_Records shown_
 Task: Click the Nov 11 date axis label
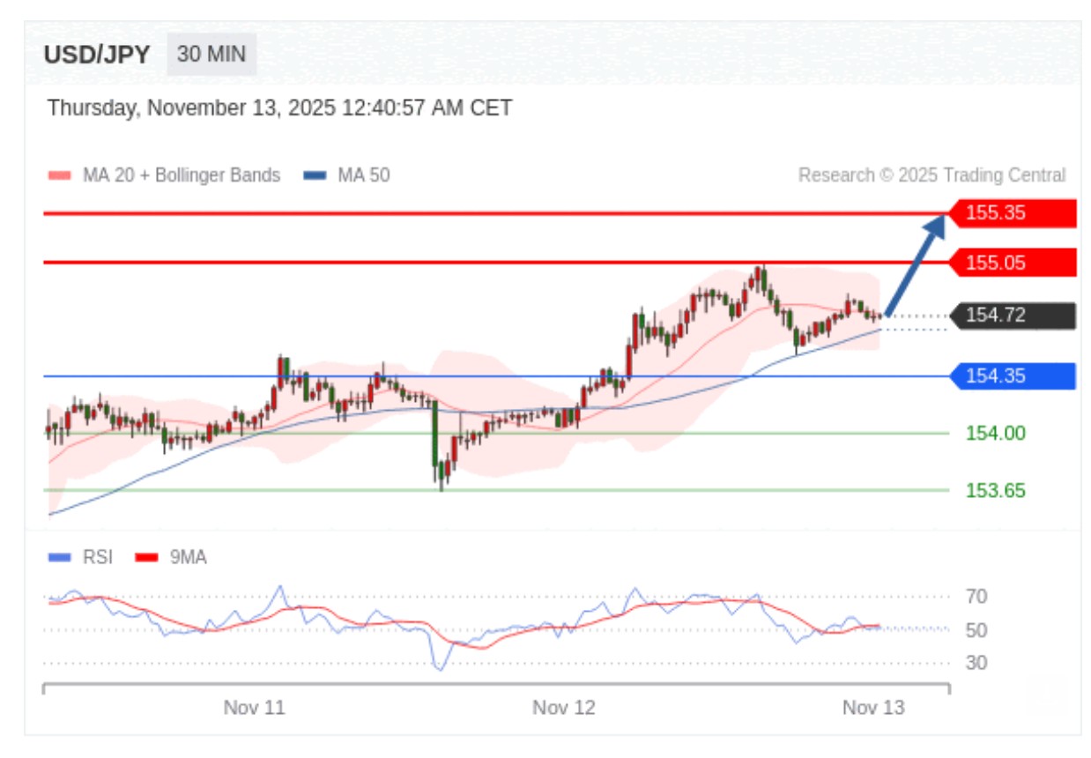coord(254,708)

--

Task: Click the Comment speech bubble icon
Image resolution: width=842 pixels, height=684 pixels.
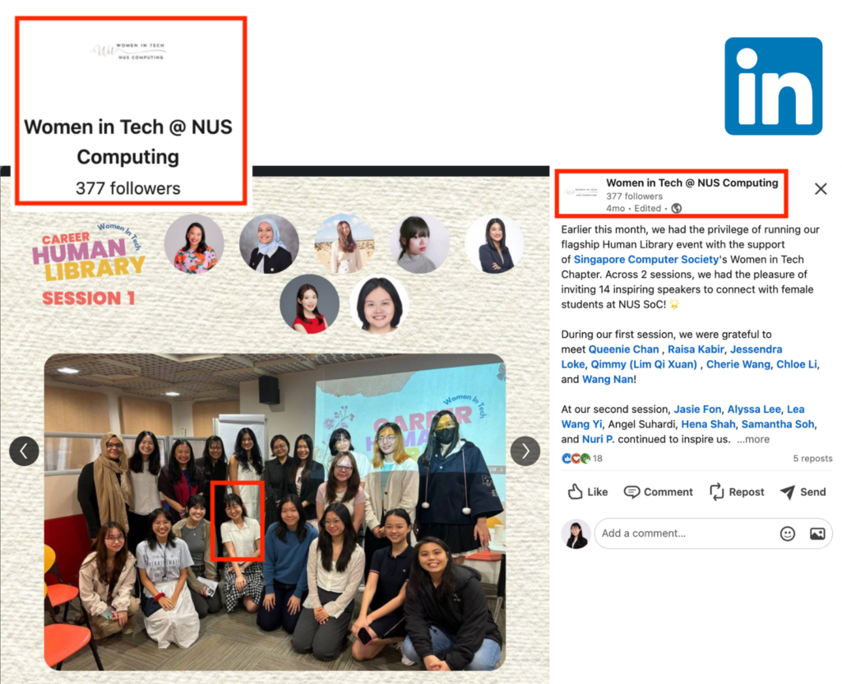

---

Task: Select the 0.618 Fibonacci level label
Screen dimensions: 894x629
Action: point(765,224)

_Problem_
Could you set down, word for word, only the lines above from the line with "Task: Click the Comment speech bubble icon" to the line with "Image resolution: width=842", including both?

_Reply_
Task: Click the Comment speech bubble icon
Image resolution: width=842 pixels, height=684 pixels.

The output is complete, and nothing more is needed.